K-means clustering and vector quantization (scipy.cluster.vq)¶
Provides routines for k-means clustering, generating code books from k-means models, and quantizing vectors by comparing them with centroids in a code book.
whiten(obs) | Normalize a group of observations on a per feature basis. |
vq(obs, code_book) | Assign codes from a code book to observations. |
kmeans(obs, k_or_guess[, iter, thresh]) | Performs k-means on a set of observation vectors forming k clusters. |
kmeans2(data, k[, iter, thresh, minit, missing]) | Classify a set of observations into k clusters using the k-means algorithm. |
Background information¶
The k-means algorithm takes as input the number of clusters to generate, k, and a set of observation vectors to cluster. It returns a set of centroids, one for each of the k clusters. An observation vector is classified with the cluster number or centroid index of the centroid closest to it.
A vector v belongs to cluster i if it is closer to centroid i than any other centroids. If v belongs to i, we say centroid i is the dominating centroid of v. The k-means algorithm tries to minimize distortion, which is defined as the sum of the squared distances between each observation vector and its dominating centroid. Each step of the k-means algorithm refines the choices of centroids to reduce distortion. The change in distortion is used as a stopping criterion: when the change is lower than a threshold, the k-means algorithm is not making sufficient progress and terminates. One can also define a maximum number of iterations.

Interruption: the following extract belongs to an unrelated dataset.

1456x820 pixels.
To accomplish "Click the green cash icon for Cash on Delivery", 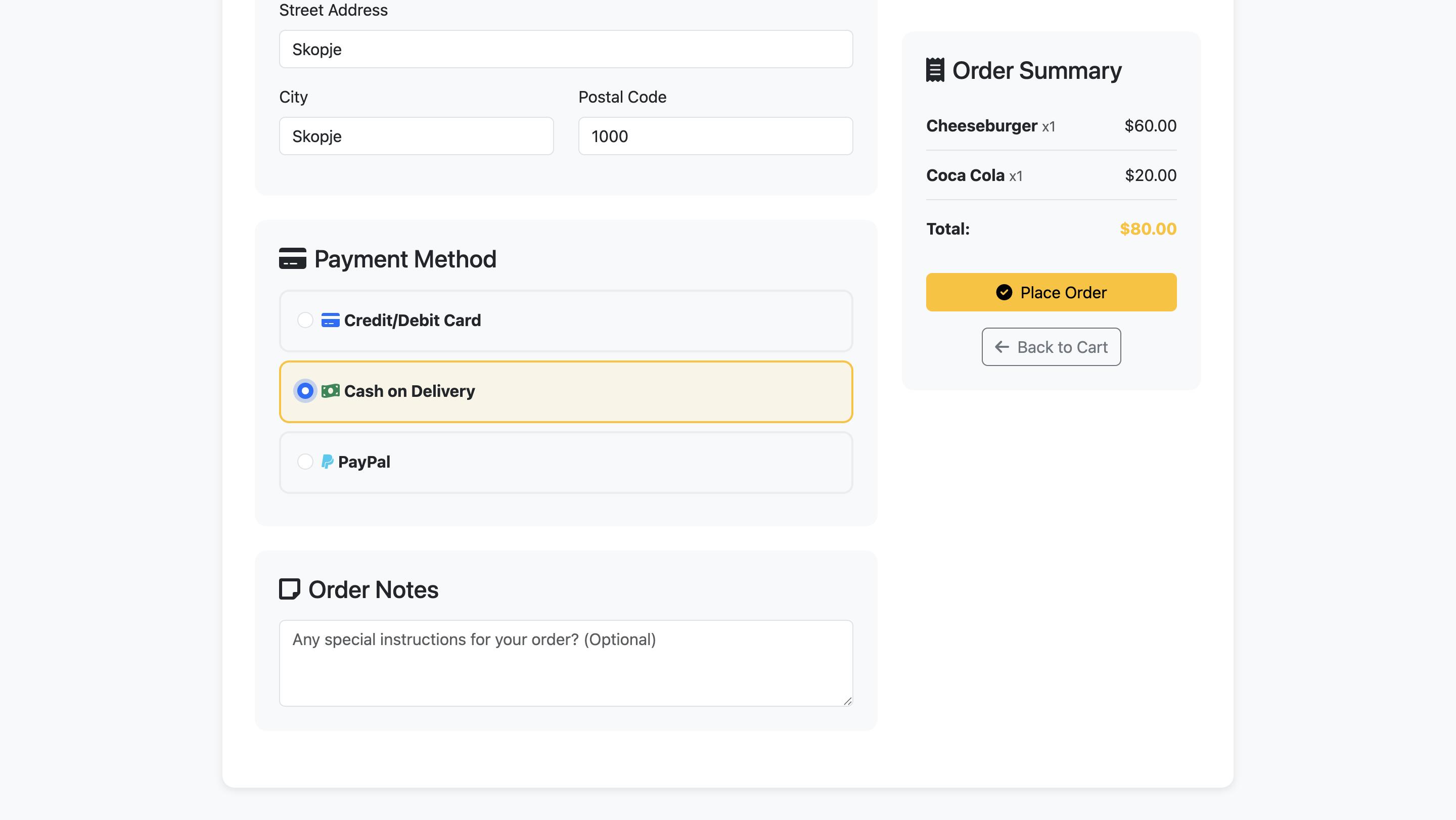I will [x=330, y=391].
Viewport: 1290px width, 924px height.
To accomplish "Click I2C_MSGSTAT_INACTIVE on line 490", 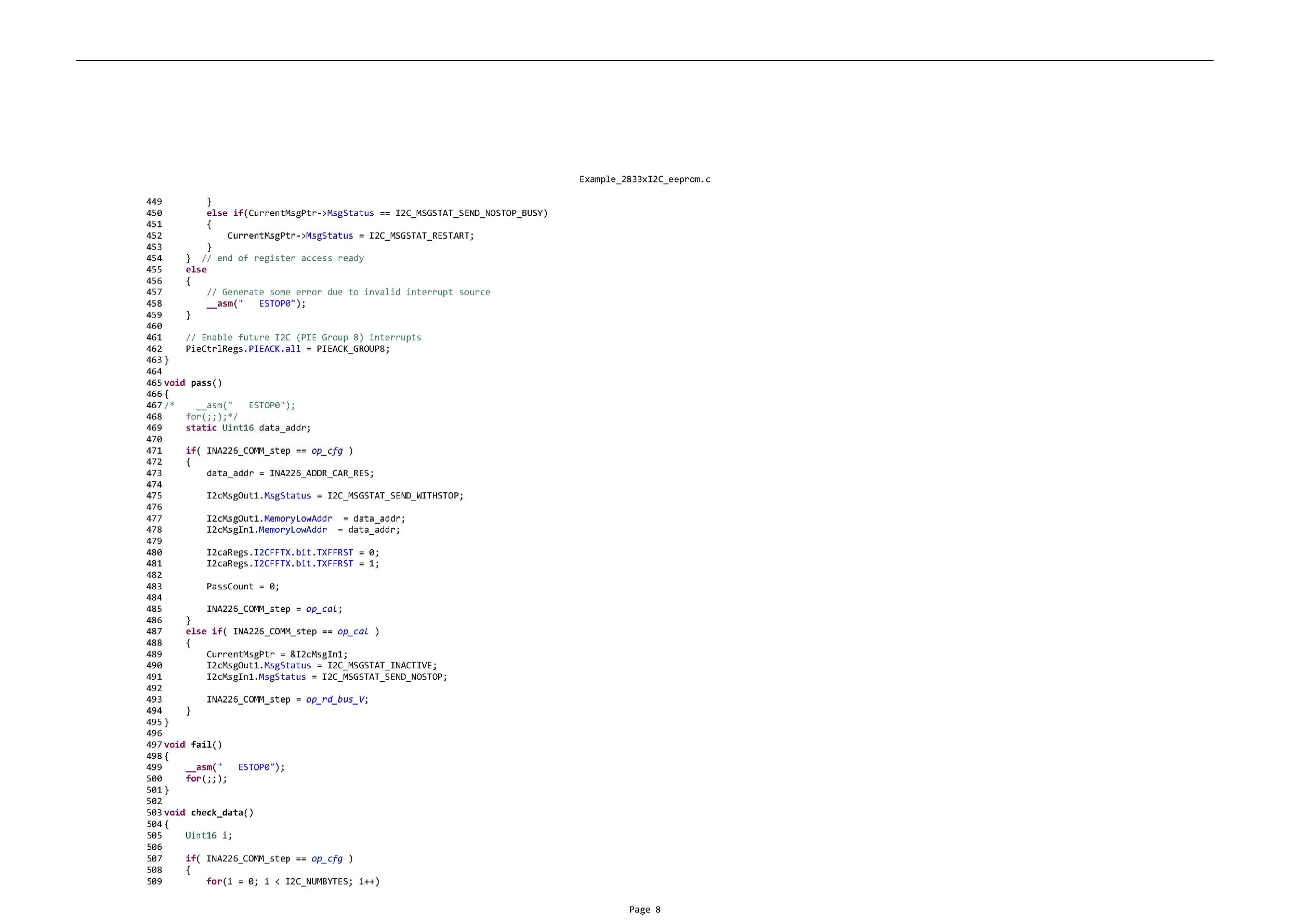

Since vector quantization is a natural application for k-means, information theory terminology is often used. The centroid index or cluster index is also referred to as a “code” and the table mapping codes to centroids and vice versa is often referred as a “code book”. The result of k-means, a set of centroids, can be used to quantize vectors. Quantization aims to find an encoding of vectors that reduces the expected distortion.
All routines expect obs to be a M by N array where the rows are the observation vectors. The codebook is a k by N array where the i’th row is the centroid of code word i. The observation vectors and centroids have the same feature dimension.
As an example, suppose we wish to compress a 24-bit color image (each pixel is represented by one byte for red, one for blue, and one for green) before sending it over the web. By using a smaller 8-bit encoding, we can reduce the amount of data by two thirds. Ideally, the colors for each of the 256 possible 8-bit encoding values should be chosen to minimize distortion of the color. Running k-means with k=256 generates a code book of 256 codes, which fills up all possible 8-bit sequences. Instead of sending a 3-byte value for each pixel, the 8-bit centroid index (or code word) of the dominating centroid is transmitted. The code book is also sent over the wire so each 8-bit code can be translated back to a 24-bit pixel value representation. If the image of interest was of an ocean, we would expect many 24-bit blues to be represented by 8-bit codes. If it was an image of a human face, more flesh tone colors would be represented in the code book.